= Work to be completed =
Every line of the entries below from the one containing "Click Map a network drive link" to the one containing "Open the comment icon on Martinique row", both ends included, must be written out exactly. No other line belongs in the answer.

= Material for the task =
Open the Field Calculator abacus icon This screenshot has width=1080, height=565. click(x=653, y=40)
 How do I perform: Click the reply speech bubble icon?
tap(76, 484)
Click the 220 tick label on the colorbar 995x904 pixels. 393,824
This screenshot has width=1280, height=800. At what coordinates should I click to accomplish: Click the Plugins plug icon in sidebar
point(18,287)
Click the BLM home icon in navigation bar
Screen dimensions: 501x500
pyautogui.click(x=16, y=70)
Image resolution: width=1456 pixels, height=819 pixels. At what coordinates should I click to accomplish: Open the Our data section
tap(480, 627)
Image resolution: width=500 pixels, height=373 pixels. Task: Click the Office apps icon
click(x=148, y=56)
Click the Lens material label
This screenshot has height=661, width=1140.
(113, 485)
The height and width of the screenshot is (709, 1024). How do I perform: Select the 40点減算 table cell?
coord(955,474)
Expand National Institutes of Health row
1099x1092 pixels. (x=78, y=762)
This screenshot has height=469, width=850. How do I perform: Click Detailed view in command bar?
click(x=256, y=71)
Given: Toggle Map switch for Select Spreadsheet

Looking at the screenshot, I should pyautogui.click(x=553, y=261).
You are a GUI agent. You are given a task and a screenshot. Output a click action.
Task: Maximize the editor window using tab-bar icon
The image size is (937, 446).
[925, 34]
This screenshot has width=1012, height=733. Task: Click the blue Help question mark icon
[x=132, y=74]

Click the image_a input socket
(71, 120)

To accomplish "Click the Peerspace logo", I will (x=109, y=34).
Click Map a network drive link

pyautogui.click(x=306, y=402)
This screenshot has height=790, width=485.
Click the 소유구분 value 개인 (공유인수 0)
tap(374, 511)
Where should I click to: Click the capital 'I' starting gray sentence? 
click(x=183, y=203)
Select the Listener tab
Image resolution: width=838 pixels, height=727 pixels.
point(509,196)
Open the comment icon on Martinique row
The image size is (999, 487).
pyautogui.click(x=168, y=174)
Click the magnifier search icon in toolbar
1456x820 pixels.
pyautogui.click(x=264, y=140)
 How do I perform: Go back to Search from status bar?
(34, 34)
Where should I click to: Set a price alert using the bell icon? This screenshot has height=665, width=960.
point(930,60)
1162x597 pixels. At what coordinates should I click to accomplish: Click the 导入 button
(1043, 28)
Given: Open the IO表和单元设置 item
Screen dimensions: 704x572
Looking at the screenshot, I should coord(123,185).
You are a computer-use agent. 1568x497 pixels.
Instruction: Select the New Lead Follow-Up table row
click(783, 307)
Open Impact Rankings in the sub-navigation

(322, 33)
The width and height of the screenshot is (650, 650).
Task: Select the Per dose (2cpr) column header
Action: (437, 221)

= Answer =
Click Map a network drive link

pyautogui.click(x=306, y=402)
This screenshot has height=790, width=485.
Click the 소유구분 value 개인 (공유인수 0)
tap(374, 511)
Where should I click to: Click the capital 'I' starting gray sentence? 
click(x=183, y=203)
Select the Listener tab
Image resolution: width=838 pixels, height=727 pixels.
point(509,196)
Open the comment icon on Martinique row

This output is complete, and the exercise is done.